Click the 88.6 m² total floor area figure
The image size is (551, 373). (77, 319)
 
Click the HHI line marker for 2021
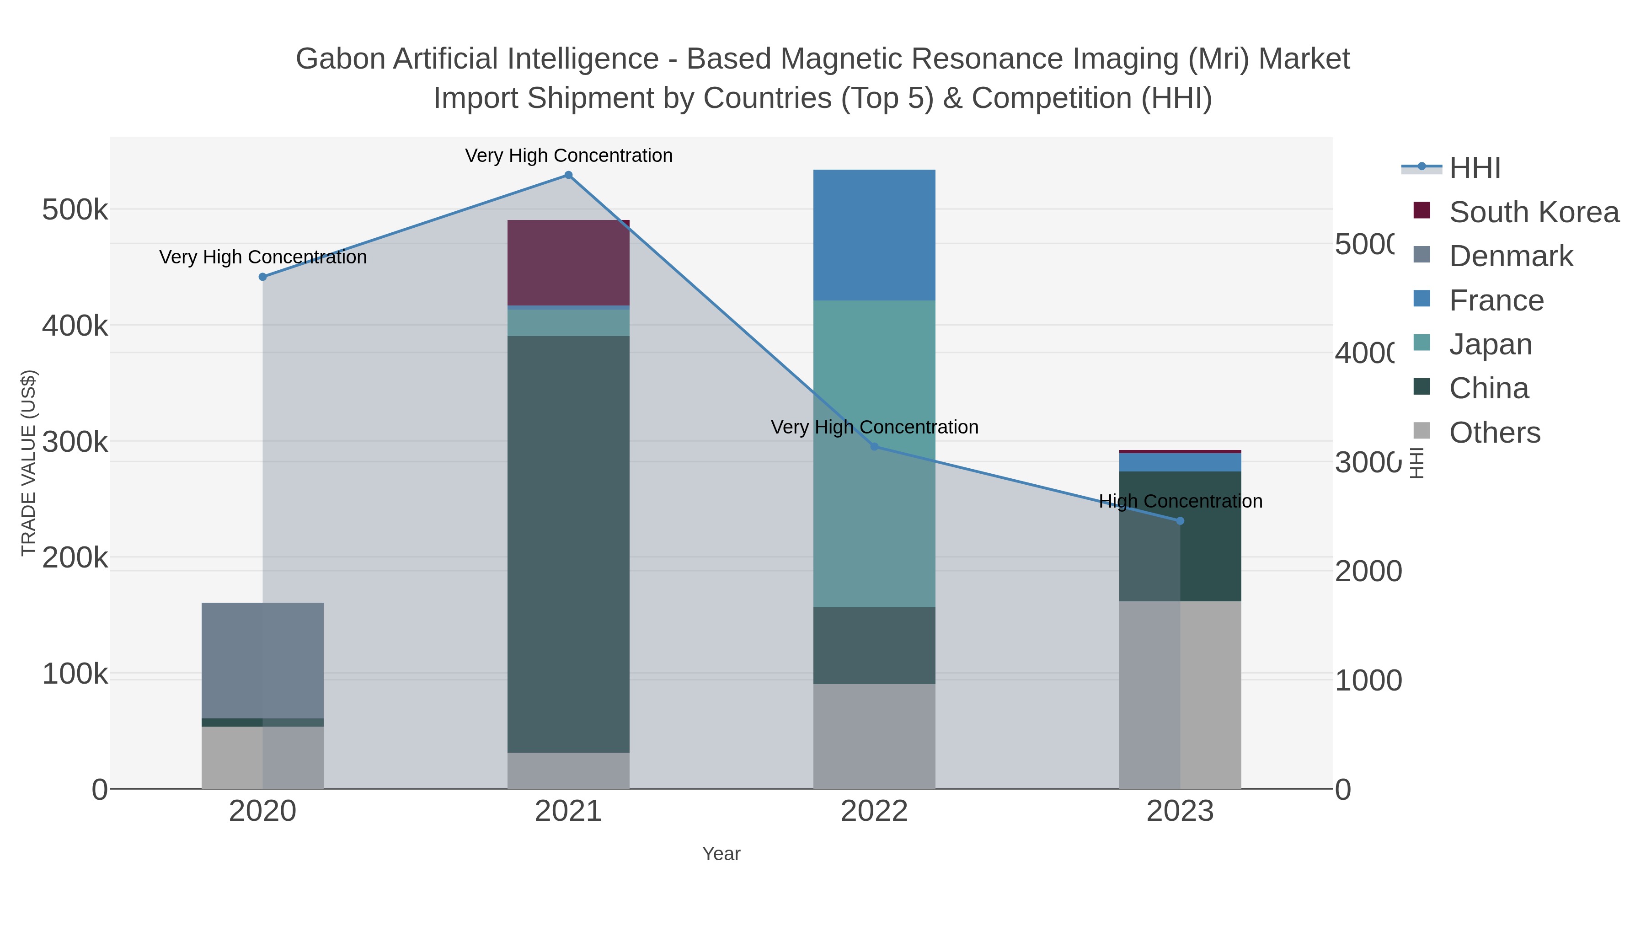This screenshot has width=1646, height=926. pyautogui.click(x=568, y=175)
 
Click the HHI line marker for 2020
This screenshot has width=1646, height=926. pyautogui.click(x=262, y=277)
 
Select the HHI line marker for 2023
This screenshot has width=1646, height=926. pyautogui.click(x=1180, y=521)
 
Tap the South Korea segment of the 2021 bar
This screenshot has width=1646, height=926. pyautogui.click(x=568, y=262)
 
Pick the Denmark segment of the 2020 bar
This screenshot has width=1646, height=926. pyautogui.click(x=262, y=660)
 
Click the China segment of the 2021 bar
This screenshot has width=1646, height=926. pyautogui.click(x=568, y=544)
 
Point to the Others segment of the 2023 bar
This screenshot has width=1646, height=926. pyautogui.click(x=1180, y=695)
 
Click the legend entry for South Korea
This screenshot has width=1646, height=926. pyautogui.click(x=1533, y=212)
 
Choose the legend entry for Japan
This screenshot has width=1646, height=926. pyautogui.click(x=1490, y=344)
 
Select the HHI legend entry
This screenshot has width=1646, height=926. pyautogui.click(x=1474, y=168)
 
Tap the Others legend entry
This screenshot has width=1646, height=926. pyautogui.click(x=1494, y=433)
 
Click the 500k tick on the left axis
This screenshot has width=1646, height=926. pyautogui.click(x=75, y=209)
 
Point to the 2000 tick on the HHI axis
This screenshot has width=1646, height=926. pyautogui.click(x=1368, y=571)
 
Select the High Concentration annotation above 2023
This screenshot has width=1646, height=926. pyautogui.click(x=1180, y=501)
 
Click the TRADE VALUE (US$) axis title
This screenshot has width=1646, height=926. pyautogui.click(x=29, y=463)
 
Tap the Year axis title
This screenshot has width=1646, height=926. pyautogui.click(x=721, y=854)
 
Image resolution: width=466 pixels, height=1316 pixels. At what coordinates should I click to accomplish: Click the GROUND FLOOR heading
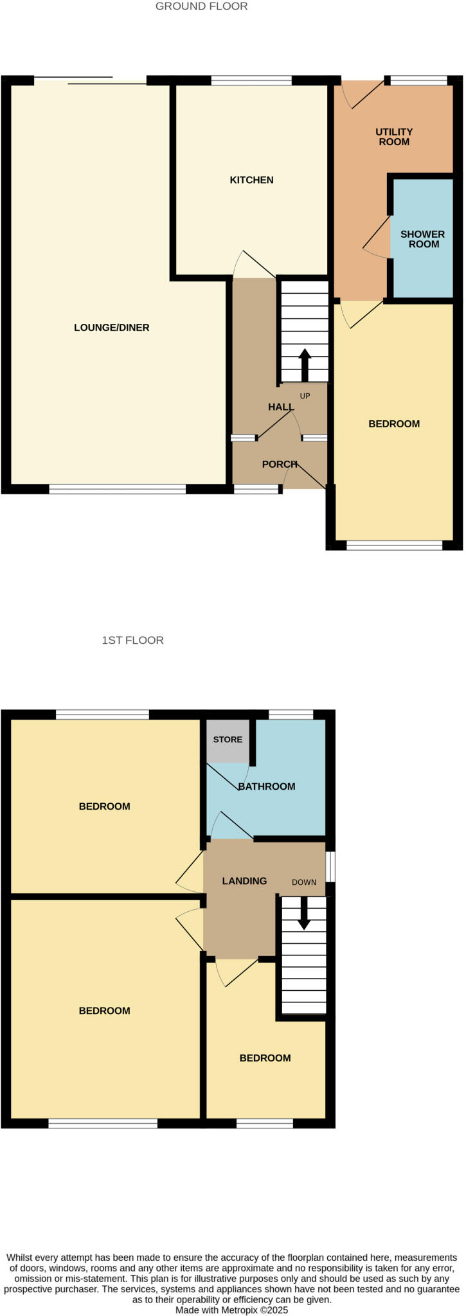(x=201, y=6)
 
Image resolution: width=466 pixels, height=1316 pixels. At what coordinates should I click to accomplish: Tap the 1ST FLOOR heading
(x=132, y=640)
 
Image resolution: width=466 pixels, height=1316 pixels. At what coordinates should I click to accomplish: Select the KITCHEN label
(x=251, y=180)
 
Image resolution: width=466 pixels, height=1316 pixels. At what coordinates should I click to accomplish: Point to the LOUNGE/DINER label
(x=111, y=328)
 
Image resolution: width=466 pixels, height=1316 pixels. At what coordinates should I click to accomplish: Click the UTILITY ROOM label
(x=394, y=137)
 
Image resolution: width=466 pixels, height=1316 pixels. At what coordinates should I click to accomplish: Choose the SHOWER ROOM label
(x=422, y=239)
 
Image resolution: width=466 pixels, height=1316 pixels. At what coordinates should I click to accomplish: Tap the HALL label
(x=281, y=407)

★ ★ ★ ★ ★ ★ ★

WORK INSTRUCTIONS
Reproduce the listing above verbatim, starting with the line containing "Click the 500k tick on the left axis" and going on through the line containing "height=926. pyautogui.click(x=29, y=463)", both of those lines included.

COMPLETED TASK
Click the 500k tick on the left axis
This screenshot has width=1646, height=926. pyautogui.click(x=75, y=209)
 
Point to the 2000 tick on the HHI axis
This screenshot has width=1646, height=926. pyautogui.click(x=1368, y=571)
 
Select the High Concentration annotation above 2023
This screenshot has width=1646, height=926. pyautogui.click(x=1180, y=501)
 
Click the TRADE VALUE (US$) axis title
This screenshot has width=1646, height=926. pyautogui.click(x=29, y=463)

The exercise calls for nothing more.